Malware attacks via phishing knocked it out of the park in 2018. Phishing attacks account for an inordinate number of the data breaches and compromised networks. In fact, the Identity Theft Resource Center (ITRC) reported that “one-third of all security incidents last year began with a phishing email.” As the cyberattacks get sneakier, everyone – workforce and consumers – are at ever-higher risk of breaching data privacy and security.
5 Pointers to Avoid Getting Hooked
- Conduct penetration testing, aka pen testing. Pen testers employ the same tactics as hackers, but to your benefit. You’ll discover how effective your firewalls and patches are as well as how well your workforce “gets” anti-phishing training.
- Conduct phishing-specific training. Human error continues to be a big gap in privacy and security effectiveness. One click or tap on a link or attachment opens the gate to phishing malware. Scenario-specific, interactive, out-of-the-box training sessions make the biggest difference.
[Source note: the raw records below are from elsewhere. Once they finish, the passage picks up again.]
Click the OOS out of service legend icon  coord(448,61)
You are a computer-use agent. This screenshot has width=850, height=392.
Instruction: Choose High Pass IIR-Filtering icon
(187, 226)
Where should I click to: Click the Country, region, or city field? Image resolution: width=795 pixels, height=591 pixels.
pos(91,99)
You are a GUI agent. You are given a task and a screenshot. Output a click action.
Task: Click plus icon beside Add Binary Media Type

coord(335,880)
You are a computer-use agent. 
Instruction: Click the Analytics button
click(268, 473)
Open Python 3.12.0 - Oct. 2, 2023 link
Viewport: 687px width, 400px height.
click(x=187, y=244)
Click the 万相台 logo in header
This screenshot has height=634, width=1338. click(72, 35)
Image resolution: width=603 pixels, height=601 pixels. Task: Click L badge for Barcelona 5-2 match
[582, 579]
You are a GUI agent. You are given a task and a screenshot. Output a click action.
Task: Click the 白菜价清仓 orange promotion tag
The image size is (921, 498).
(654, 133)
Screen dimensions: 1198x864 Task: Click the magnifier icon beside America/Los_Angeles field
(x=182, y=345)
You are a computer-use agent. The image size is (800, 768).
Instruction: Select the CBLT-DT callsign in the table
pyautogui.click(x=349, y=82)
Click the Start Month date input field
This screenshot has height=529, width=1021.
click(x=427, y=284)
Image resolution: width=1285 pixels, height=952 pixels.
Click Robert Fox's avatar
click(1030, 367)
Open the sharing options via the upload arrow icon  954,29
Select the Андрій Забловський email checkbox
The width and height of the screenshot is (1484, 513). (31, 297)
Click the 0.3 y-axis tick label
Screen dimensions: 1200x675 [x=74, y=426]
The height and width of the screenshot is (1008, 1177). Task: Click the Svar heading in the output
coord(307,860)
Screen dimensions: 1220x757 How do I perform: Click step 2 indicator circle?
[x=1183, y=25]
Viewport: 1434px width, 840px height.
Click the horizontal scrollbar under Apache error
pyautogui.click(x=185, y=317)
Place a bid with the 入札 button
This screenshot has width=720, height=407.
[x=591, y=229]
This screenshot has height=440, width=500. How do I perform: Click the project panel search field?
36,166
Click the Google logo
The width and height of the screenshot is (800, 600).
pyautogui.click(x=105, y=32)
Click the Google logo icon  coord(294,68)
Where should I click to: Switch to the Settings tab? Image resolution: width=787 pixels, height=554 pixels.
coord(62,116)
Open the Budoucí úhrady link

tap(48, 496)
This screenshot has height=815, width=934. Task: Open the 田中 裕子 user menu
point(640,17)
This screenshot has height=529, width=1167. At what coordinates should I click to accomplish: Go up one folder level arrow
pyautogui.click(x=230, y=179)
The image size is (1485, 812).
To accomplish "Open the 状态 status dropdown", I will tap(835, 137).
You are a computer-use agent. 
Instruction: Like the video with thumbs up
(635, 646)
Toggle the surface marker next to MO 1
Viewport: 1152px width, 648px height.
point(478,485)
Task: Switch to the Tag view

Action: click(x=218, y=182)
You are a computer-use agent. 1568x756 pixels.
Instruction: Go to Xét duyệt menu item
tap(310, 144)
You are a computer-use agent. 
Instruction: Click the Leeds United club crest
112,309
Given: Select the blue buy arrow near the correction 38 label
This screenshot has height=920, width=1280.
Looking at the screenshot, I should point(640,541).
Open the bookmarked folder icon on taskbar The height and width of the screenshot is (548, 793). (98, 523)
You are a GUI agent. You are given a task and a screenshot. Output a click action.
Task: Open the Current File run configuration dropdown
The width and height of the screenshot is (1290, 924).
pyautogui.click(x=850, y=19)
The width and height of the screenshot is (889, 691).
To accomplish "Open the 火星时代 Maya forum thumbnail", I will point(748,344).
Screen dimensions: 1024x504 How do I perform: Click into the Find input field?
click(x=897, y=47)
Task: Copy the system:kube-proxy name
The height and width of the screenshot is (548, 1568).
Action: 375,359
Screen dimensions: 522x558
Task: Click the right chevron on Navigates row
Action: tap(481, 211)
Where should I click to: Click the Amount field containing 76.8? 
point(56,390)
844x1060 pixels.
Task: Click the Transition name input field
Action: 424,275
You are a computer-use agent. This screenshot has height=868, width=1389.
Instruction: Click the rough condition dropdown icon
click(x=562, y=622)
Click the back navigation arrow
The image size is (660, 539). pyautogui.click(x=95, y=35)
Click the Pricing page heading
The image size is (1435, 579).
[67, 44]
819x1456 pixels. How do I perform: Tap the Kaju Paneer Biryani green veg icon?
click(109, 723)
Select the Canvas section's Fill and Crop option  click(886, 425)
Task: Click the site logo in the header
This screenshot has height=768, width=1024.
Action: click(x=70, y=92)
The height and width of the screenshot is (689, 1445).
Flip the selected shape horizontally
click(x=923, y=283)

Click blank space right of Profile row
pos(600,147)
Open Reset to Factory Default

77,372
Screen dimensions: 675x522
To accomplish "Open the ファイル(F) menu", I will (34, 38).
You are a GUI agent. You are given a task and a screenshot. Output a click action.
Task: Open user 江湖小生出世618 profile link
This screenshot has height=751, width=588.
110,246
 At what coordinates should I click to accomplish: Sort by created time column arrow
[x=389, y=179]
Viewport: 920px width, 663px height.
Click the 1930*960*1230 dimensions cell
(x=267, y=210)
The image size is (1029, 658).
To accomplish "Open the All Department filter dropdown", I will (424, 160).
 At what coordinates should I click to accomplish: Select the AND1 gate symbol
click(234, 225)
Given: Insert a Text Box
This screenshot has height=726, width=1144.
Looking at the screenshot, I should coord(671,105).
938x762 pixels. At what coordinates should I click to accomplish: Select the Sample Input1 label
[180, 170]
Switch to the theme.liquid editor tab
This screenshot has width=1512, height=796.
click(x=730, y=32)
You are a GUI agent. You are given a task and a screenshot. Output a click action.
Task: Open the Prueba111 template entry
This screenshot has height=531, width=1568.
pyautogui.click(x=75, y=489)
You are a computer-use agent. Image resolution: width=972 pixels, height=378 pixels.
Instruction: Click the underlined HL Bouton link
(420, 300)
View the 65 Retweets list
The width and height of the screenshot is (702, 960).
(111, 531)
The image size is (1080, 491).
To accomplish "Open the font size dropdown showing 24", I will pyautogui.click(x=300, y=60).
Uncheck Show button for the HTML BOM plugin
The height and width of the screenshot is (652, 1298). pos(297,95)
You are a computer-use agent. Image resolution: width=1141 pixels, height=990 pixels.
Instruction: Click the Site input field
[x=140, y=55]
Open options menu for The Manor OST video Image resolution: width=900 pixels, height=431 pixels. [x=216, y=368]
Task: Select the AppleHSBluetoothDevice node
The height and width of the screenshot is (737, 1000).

- Stay on top of the latest phishing and smishing (mobile device phishing via text) techniques so you can take measures to prevent systems infiltration as well as keep your workforce alerted.
- Encourage transparency internally and externally. Whether it’s an employee who opened the backdoor or a third party partner, you need to know when security has been breached. Promote admitting, “I may have messed up” and what to do the second it happens (aka per security incident response).
- Keep anti-virus, anti-spam and anti-spyware software current. Hackers are smart cookies but if you’re not on top of essential technology safeguards, they don’t even have to try.
If we were going to choose one tech tip and one human error prevention tip to focus on in Q1, we’d select pen testing and anti-phishing training. One pen testing researcher is so intent on lighting a fire against phishing that he published his scarily successful pen test.
And should all prevention measures fail, you’ll need backup. Which brings us to: Keep recent backup system copies readily accessible. If phishing does get through, you’ll want to be able to quickly go back to a “safe” backup so you can get operations back up and running. With response measures in place, the sooner you know, the faster you can act.